La tregua commerciale tra Stati Uniti e Canada è durata pochi giorni. I negoziati per evitare una nuova ondata di dazi sono falliti nella notte tra venerdì e sabato e, alle 00:01 di sabato, ora della costa orientale americana, sono entrate in vigore le tariffe del 50% su centinaia di prodotti canadesi. I nuovi dazi colpiscono merci per un valore superiore ai 28 miliardi di dollari, tra cui compensato, cemento, vino e altri alcolici, apparecchiature elettriche, prodotti di plastica, mobili, carta e attrezzature per l’hockey. In una fase precedente si era parlato di un valore vicino ai 20 miliardi di dollari, riferito alle categorie inizialmente individuate nei negoziati. Le tariffe sono state applicate dall’amministrazione del presidente Donald Trump sulla base della Sezione 338 del Tariff Act del 1930, una norma risalente alla Grande Depressione che consente alla Casa Bianca di imporre dazi fino al 50% contro Paesi ritenuti discriminatori nei confronti del commercio statunitense.

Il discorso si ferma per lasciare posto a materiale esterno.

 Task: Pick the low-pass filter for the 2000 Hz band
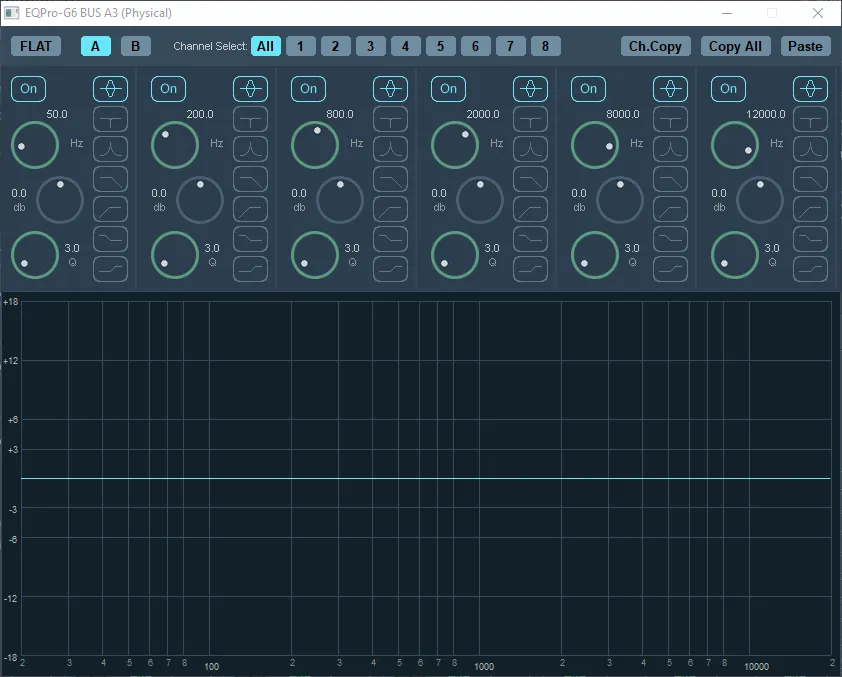(531, 179)
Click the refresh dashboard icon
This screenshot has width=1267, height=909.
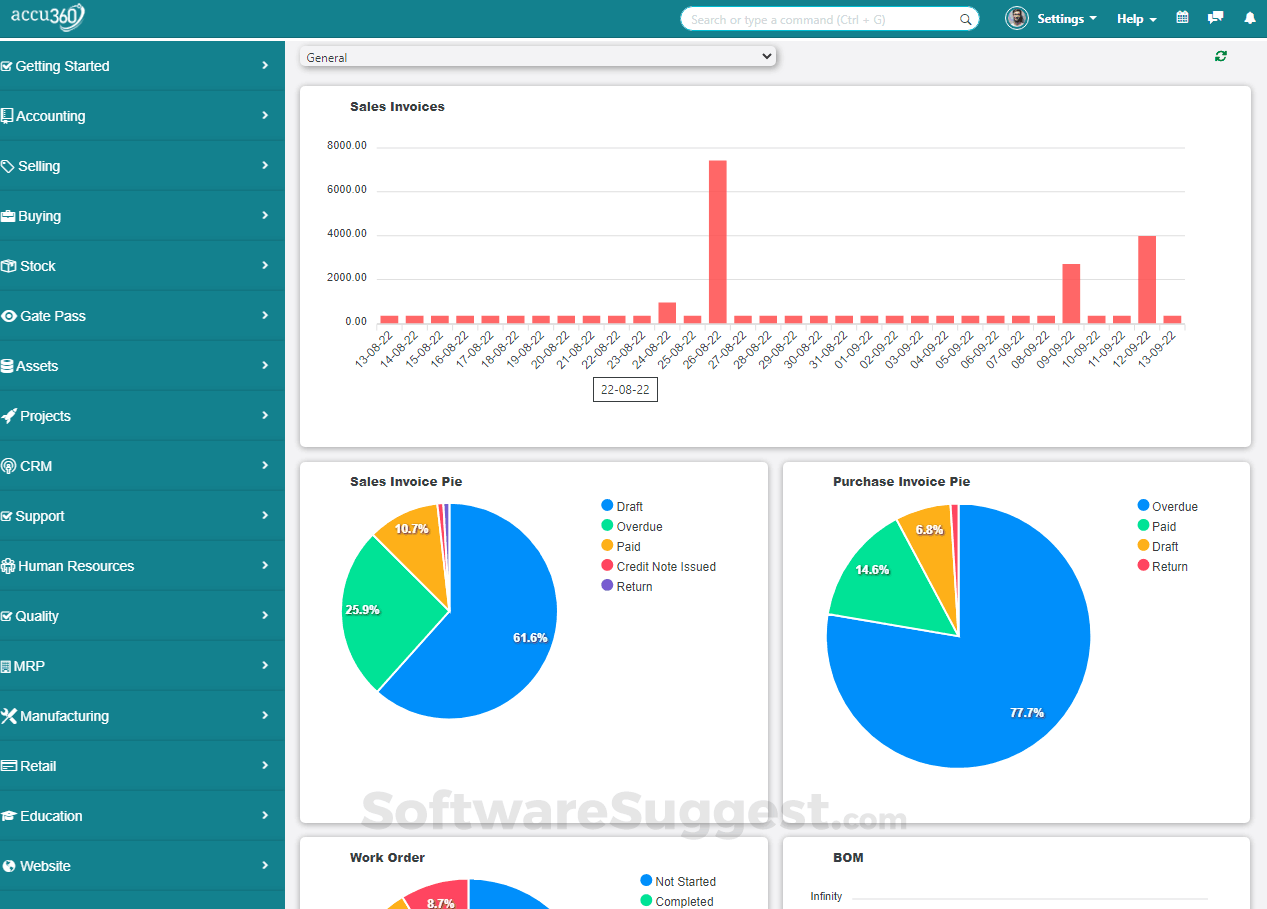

L’intesa preliminare sembrava vicina dopo la decisione di Trump di sospendere per tre giorni l’entrata in vigore delle tariffe. Il presidente aveva annunciato che Washington e Ottawa avevano raggiunto un accordo, subordinato ad un'ultima revisione dei documenti. Il governo canadese aveva però precisato che restavano da definire diversi punti importanti. Nel corso della settimana i negoziatori avevano discusso una riduzione al 15% dei dazi sulle automobili prodotte in Canada, il dimezzamento al 25% delle tariffe su acciaio e alluminio e l’eliminazione del dazio statunitense del 10% sul legname canadese. Ma nelle ultime ore le posizioni si sono nuovamente allontanate.